Stored items
»»

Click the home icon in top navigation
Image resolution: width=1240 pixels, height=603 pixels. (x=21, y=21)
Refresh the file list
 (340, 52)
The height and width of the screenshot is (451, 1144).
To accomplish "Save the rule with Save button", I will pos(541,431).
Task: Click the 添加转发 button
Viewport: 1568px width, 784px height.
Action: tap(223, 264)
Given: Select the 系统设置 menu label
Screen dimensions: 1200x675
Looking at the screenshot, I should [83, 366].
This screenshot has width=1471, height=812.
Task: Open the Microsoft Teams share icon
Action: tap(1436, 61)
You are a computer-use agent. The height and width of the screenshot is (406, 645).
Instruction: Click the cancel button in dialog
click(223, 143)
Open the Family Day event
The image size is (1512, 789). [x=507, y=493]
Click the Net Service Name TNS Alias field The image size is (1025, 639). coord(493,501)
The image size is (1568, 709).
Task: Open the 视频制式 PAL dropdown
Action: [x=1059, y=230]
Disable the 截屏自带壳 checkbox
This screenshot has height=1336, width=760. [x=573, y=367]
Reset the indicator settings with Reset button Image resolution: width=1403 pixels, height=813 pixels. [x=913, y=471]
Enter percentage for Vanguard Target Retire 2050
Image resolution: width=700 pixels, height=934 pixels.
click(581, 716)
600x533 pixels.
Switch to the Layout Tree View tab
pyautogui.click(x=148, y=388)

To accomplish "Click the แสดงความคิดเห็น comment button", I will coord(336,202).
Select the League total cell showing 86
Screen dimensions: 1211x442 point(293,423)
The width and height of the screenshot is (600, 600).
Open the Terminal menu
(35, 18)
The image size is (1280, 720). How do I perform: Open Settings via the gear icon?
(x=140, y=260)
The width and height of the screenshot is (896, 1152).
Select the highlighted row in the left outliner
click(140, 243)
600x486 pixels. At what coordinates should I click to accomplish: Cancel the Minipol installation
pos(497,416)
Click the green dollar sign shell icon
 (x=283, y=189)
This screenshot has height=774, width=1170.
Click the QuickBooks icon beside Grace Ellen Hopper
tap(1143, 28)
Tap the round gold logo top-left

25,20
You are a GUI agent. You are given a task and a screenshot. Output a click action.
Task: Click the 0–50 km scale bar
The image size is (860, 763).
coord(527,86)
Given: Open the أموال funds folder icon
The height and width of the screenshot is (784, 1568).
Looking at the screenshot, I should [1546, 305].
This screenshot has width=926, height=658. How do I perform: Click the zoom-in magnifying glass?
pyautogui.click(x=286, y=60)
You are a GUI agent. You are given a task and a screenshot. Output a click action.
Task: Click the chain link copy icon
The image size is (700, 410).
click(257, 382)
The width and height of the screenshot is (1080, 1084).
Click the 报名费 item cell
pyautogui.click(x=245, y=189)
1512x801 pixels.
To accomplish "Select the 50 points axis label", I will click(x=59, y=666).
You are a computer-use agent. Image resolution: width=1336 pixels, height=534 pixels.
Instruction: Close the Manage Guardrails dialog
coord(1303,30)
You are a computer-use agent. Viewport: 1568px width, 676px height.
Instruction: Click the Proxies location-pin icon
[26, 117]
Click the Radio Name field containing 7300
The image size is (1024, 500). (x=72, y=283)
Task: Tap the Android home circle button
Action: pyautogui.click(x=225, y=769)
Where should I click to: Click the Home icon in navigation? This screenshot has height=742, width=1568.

««

Your goal
Set down the entries verbatim, leaving none out.

Written answer
Click the home icon in top navigation
Image resolution: width=1240 pixels, height=603 pixels. (x=21, y=21)
Refresh the file list
 (340, 52)
The height and width of the screenshot is (451, 1144).
To accomplish "Save the rule with Save button", I will pos(541,431).
Task: Click the 添加转发 button
Viewport: 1568px width, 784px height.
Action: tap(223, 264)
Given: Select the 系统设置 menu label
Screen dimensions: 1200x675
Looking at the screenshot, I should [83, 366].
This screenshot has width=1471, height=812.
Task: Open the Microsoft Teams share icon
Action: tap(1436, 61)
You are a computer-use agent. The height and width of the screenshot is (406, 645).
Instruction: Click the cancel button in dialog
click(223, 143)
Open the Family Day event
The image size is (1512, 789). [x=507, y=493]
Click the Net Service Name TNS Alias field The image size is (1025, 639). coord(493,501)
The image size is (1568, 709).
Task: Open the 视频制式 PAL dropdown
Action: [x=1059, y=230]
Disable the 截屏自带壳 checkbox
This screenshot has height=1336, width=760. [x=573, y=367]
Reset the indicator settings with Reset button Image resolution: width=1403 pixels, height=813 pixels. [x=913, y=471]
Enter percentage for Vanguard Target Retire 2050
Image resolution: width=700 pixels, height=934 pixels.
click(581, 716)
600x533 pixels.
Switch to the Layout Tree View tab
pyautogui.click(x=148, y=388)

To accomplish "Click the แสดงความคิดเห็น comment button", I will coord(336,202).
Select the League total cell showing 86
Screen dimensions: 1211x442 point(293,423)
The width and height of the screenshot is (600, 600).
Open the Terminal menu
(35, 18)
The image size is (1280, 720). How do I perform: Open Settings via the gear icon?
(x=140, y=260)
The width and height of the screenshot is (896, 1152).
Select the highlighted row in the left outliner
click(140, 243)
600x486 pixels. At what coordinates should I click to accomplish: Cancel the Minipol installation
pos(497,416)
Click the green dollar sign shell icon
 (x=283, y=189)
This screenshot has height=774, width=1170.
Click the QuickBooks icon beside Grace Ellen Hopper
tap(1143, 28)
Tap the round gold logo top-left

25,20
You are a GUI agent. You are given a task and a screenshot. Output a click action.
Task: Click the 0–50 km scale bar
The image size is (860, 763).
coord(527,86)
Given: Open the أموال funds folder icon
The height and width of the screenshot is (784, 1568).
Looking at the screenshot, I should [1546, 305].
This screenshot has width=926, height=658. How do I perform: Click the zoom-in magnifying glass?
pyautogui.click(x=286, y=60)
You are a GUI agent. You are given a task and a screenshot. Output a click action.
Task: Click the chain link copy icon
The image size is (700, 410).
click(257, 382)
The width and height of the screenshot is (1080, 1084).
Click the 报名费 item cell
pyautogui.click(x=245, y=189)
1512x801 pixels.
To accomplish "Select the 50 points axis label", I will click(x=59, y=666).
You are a computer-use agent. Image resolution: width=1336 pixels, height=534 pixels.
Instruction: Close the Manage Guardrails dialog
coord(1303,30)
You are a computer-use agent. Viewport: 1568px width, 676px height.
Instruction: Click the Proxies location-pin icon
[26, 117]
Click the Radio Name field containing 7300
The image size is (1024, 500). (x=72, y=283)
Task: Tap the Android home circle button
Action: pyautogui.click(x=225, y=769)
Where should I click to: Click the Home icon in navigation? This screenshot has height=742, width=1568.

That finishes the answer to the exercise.